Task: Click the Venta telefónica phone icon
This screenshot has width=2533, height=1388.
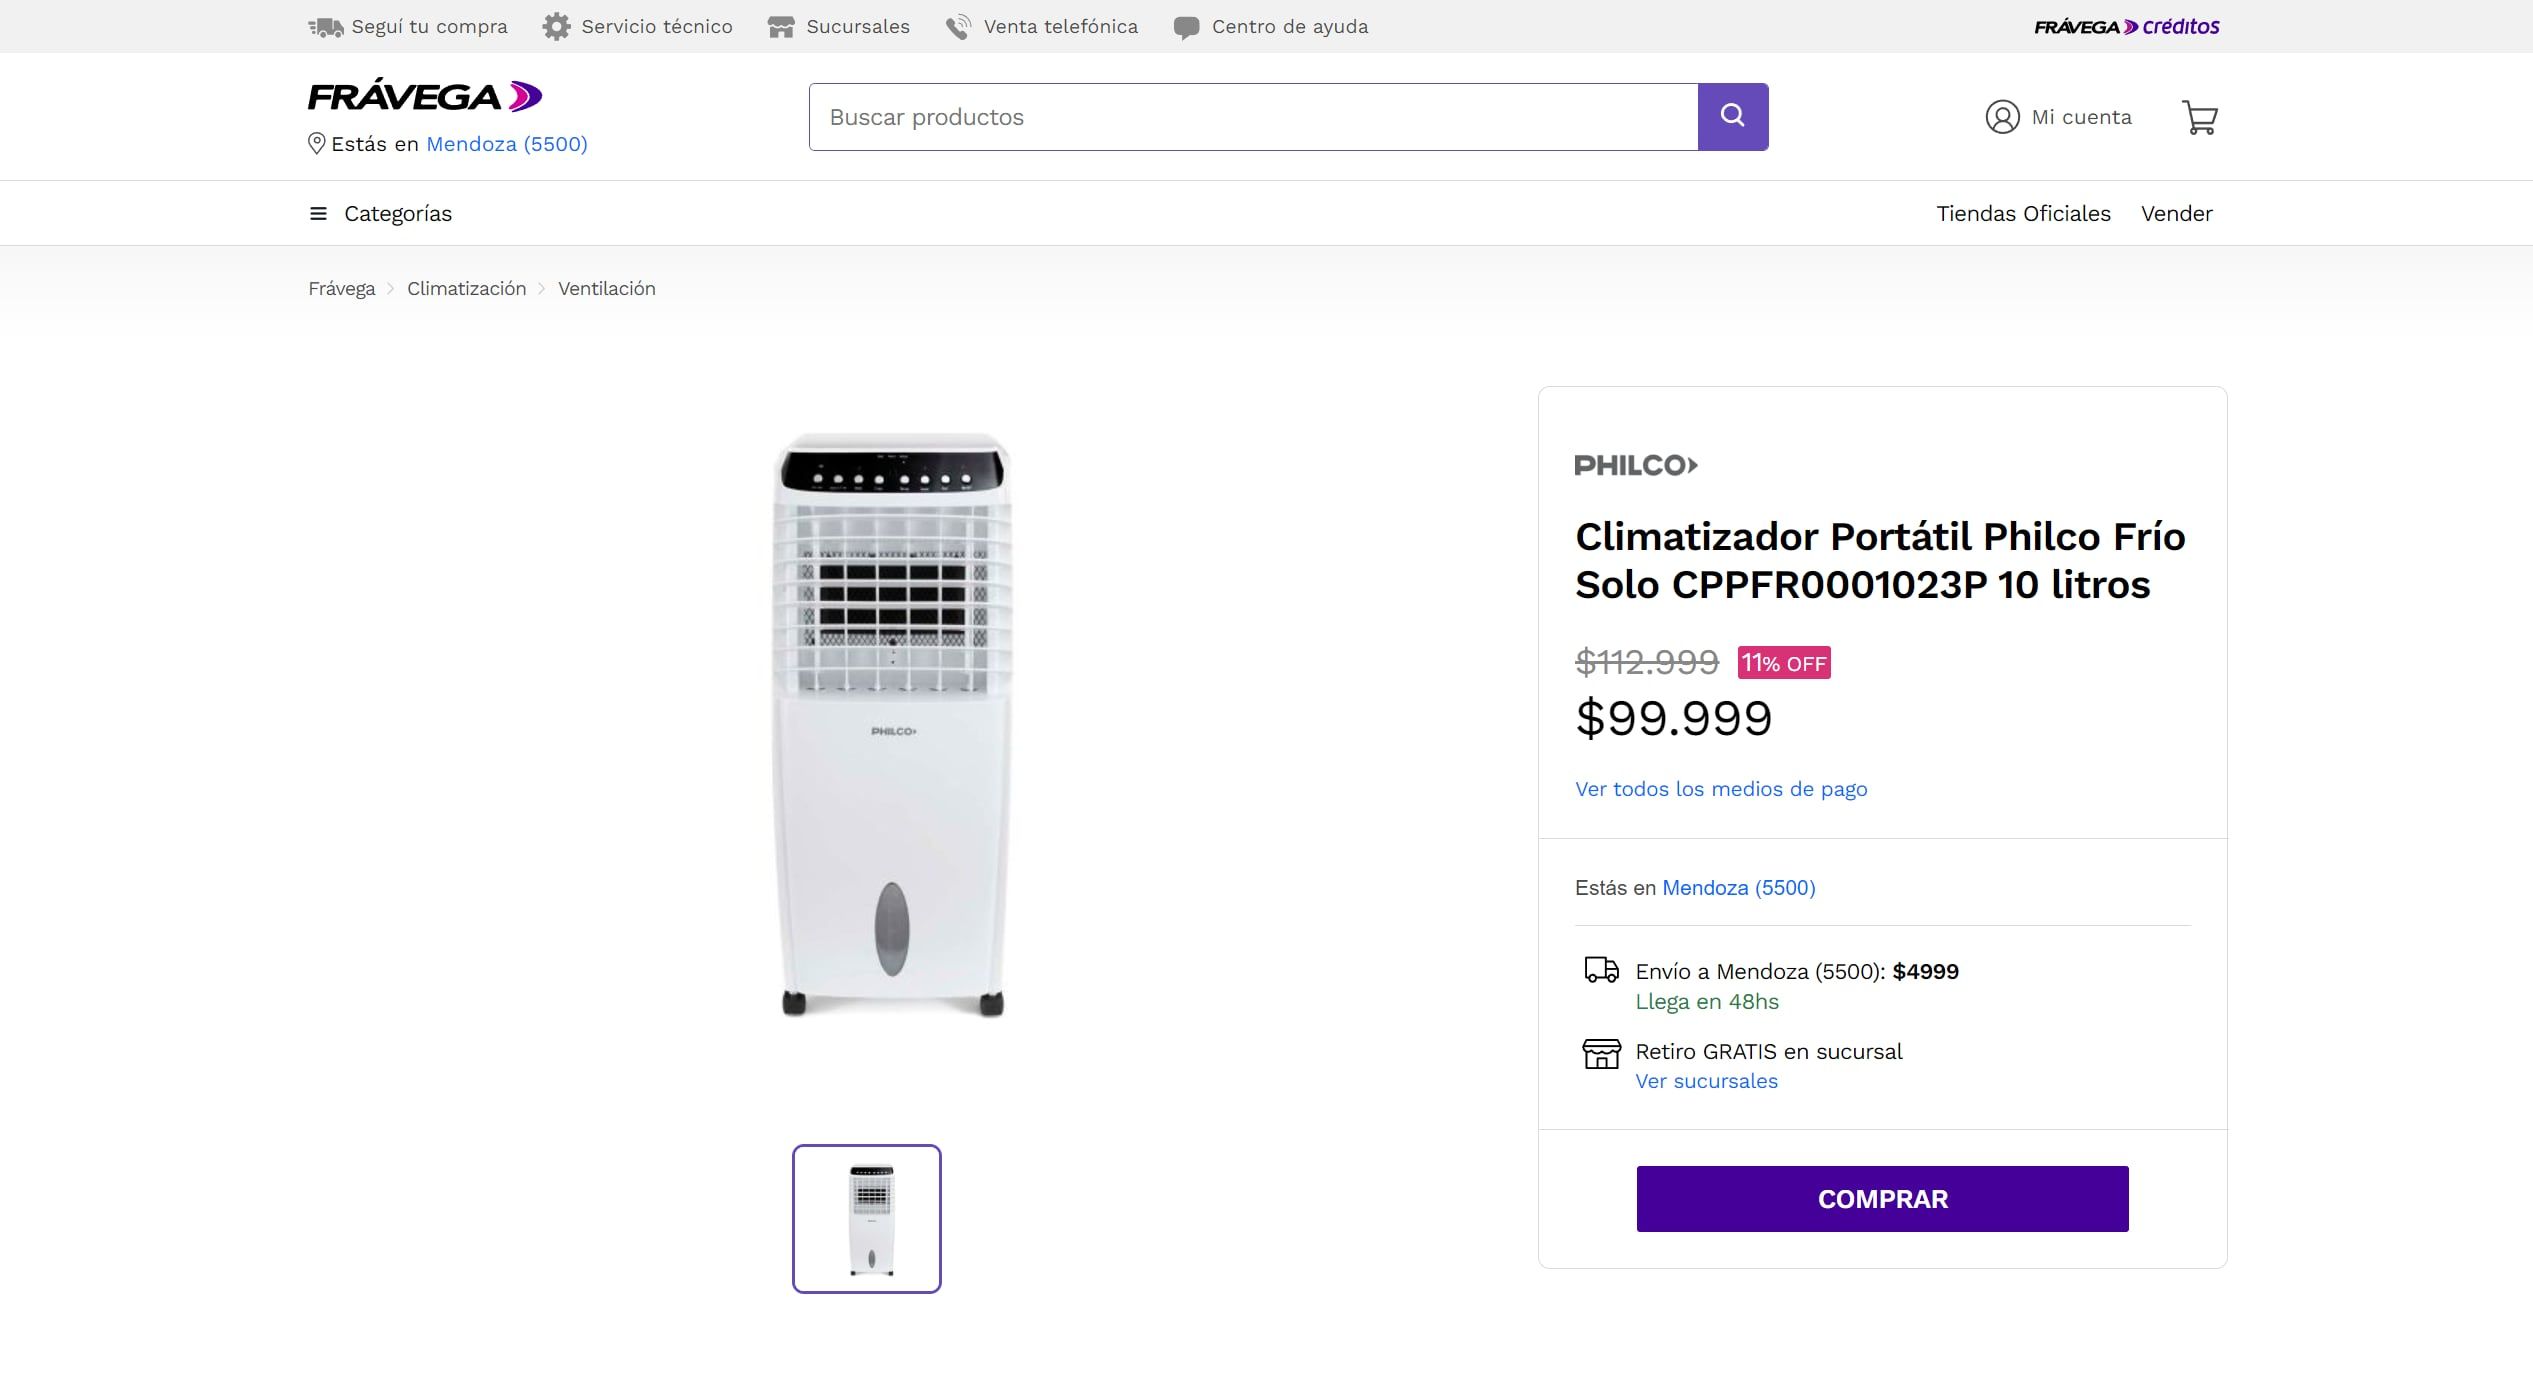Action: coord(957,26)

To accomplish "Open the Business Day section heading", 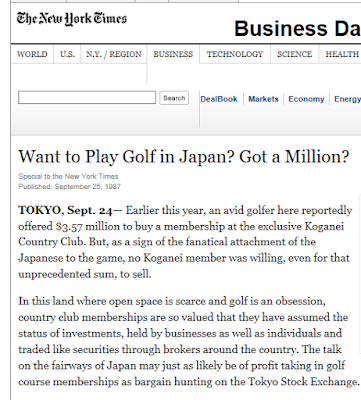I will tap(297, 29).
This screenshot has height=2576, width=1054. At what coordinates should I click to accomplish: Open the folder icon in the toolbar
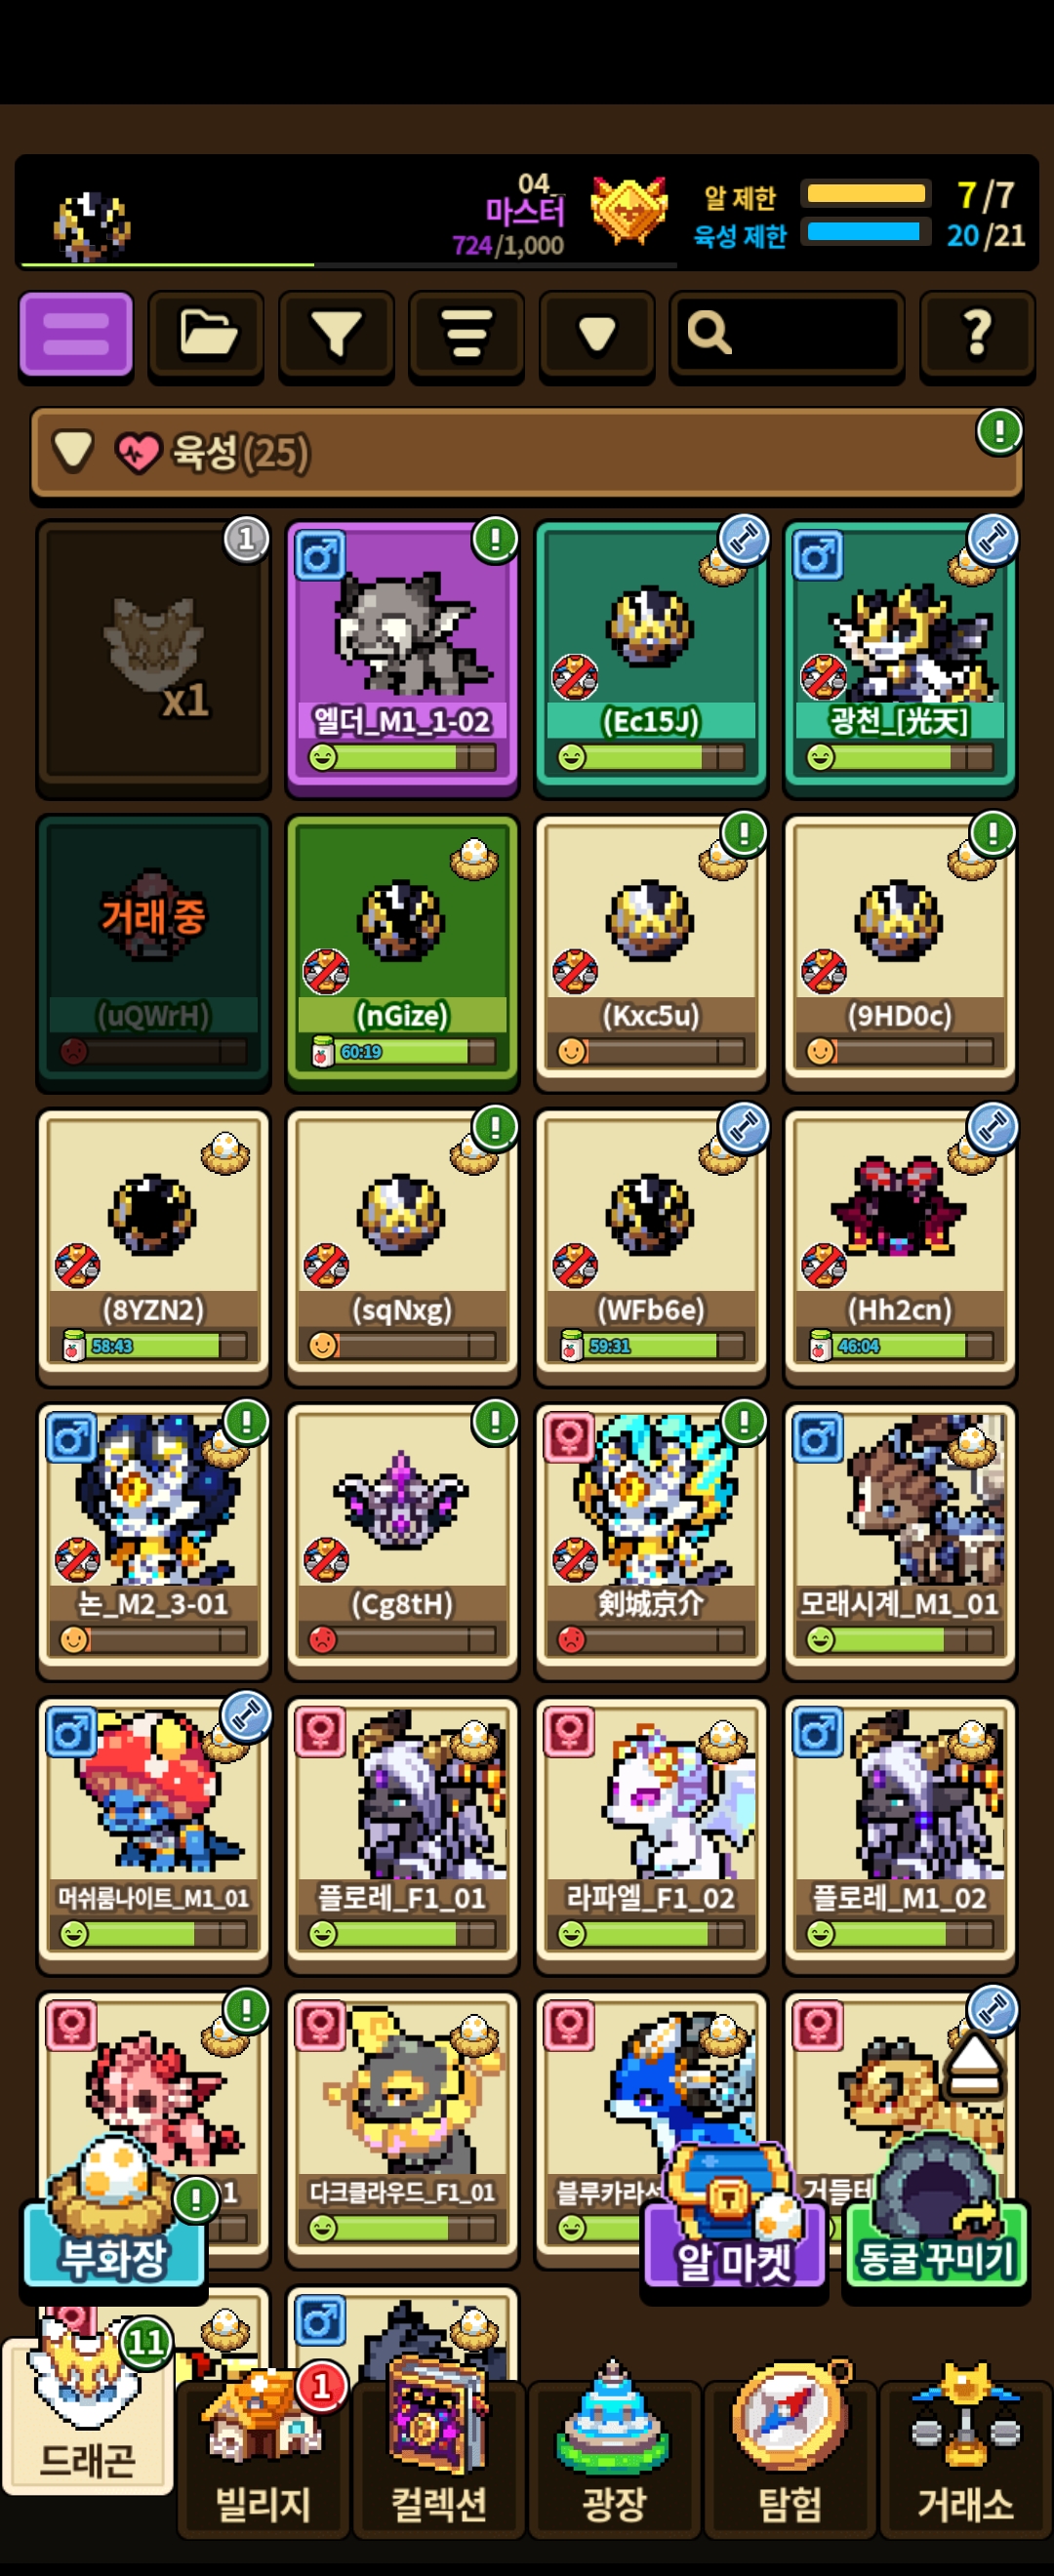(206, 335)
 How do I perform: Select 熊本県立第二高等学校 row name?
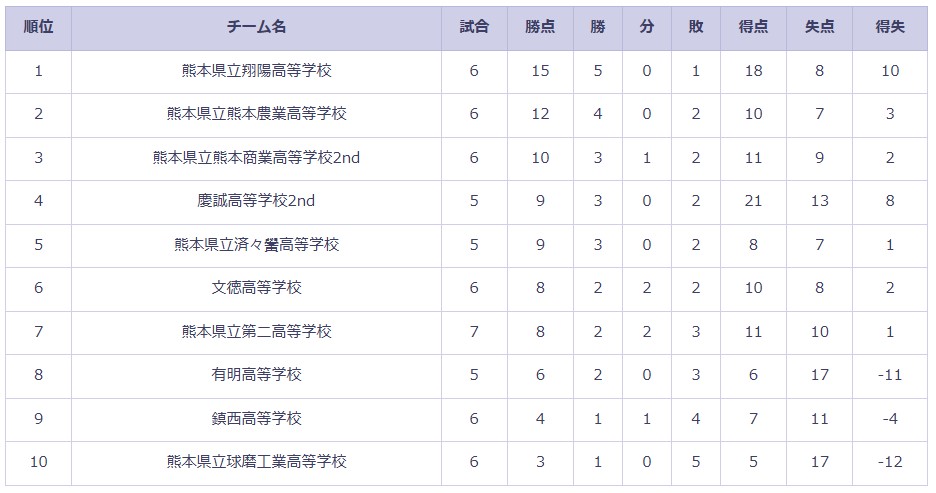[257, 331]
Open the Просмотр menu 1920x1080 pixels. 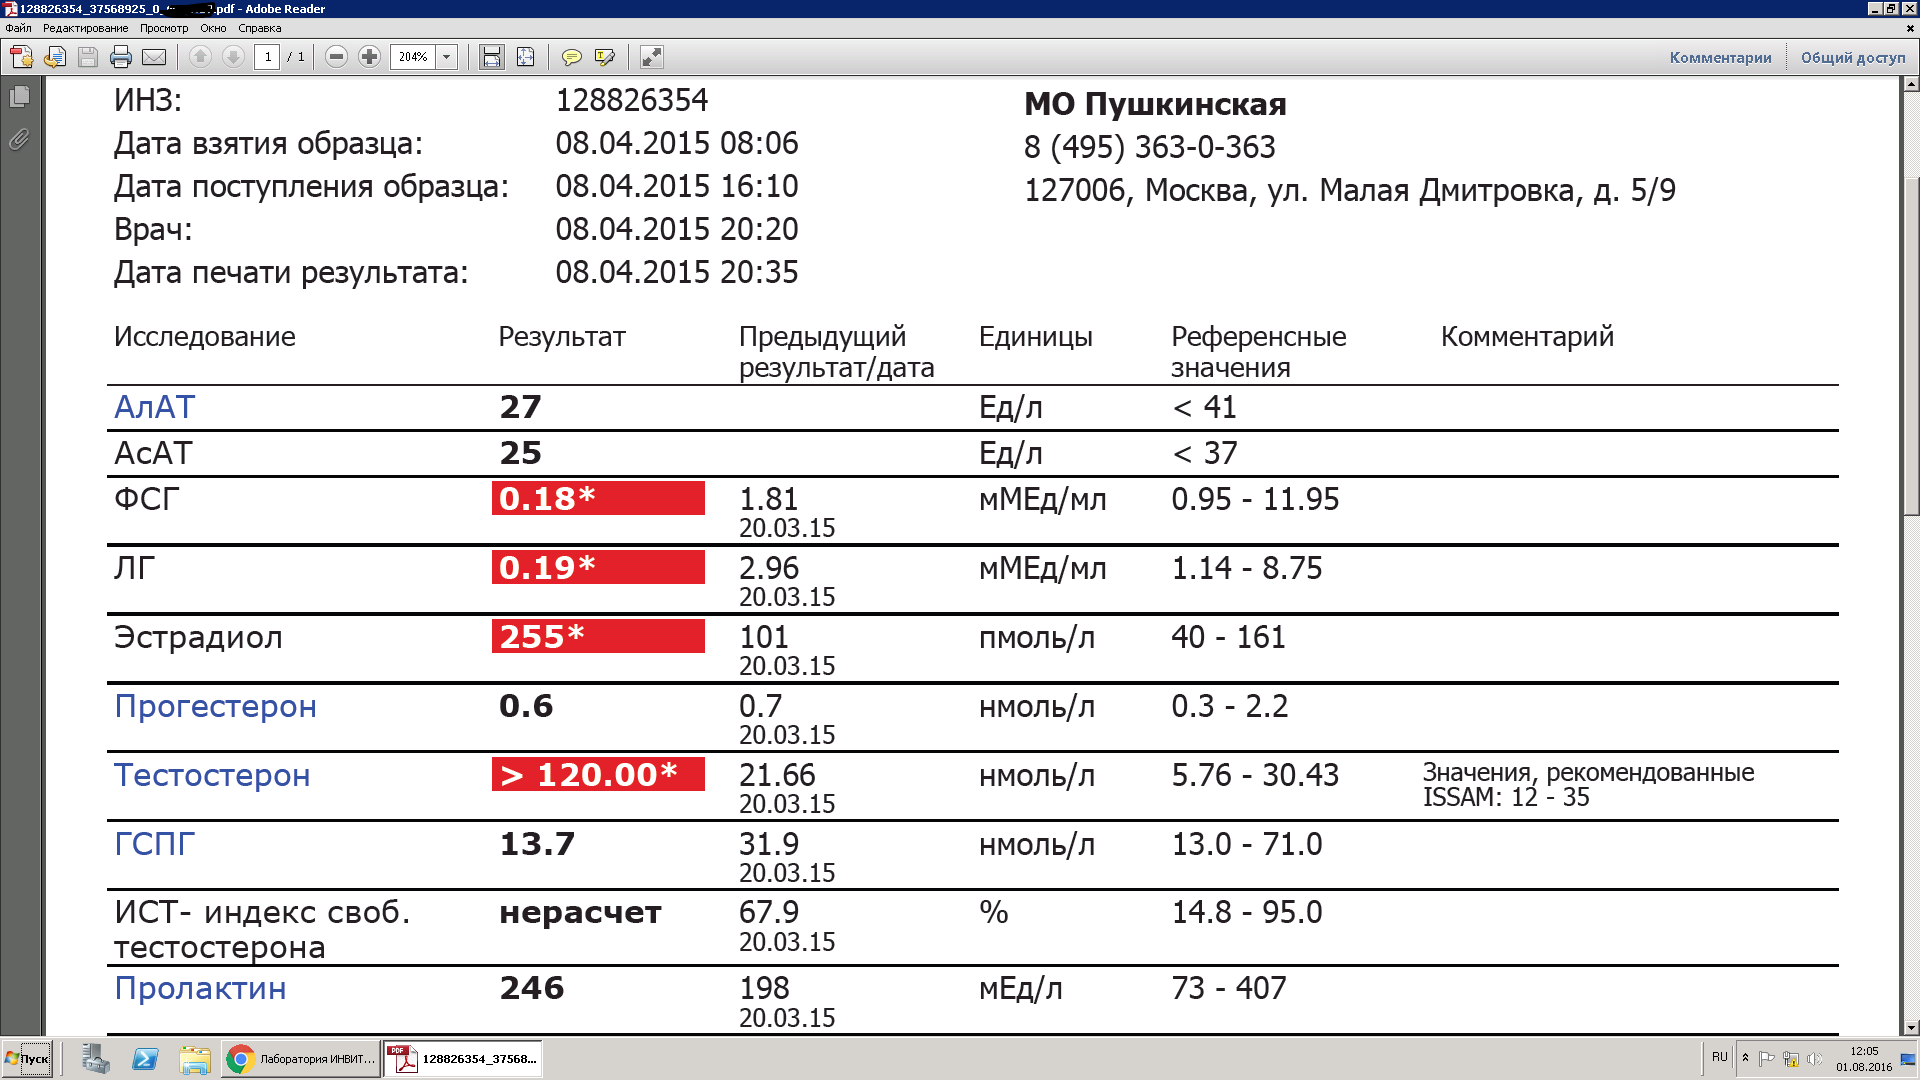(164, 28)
------------------------------------------------
* **WHAT IS ASKED**
Pick out every line of the records that contains the word "screenshot", and copy each of those lines in full.

* **CORRECT ANSWER**
This screenshot has width=2533, height=1388.
This screenshot has height=2576, width=1054. At what coordinates should I click to accomplish: Open the folder icon in the toolbar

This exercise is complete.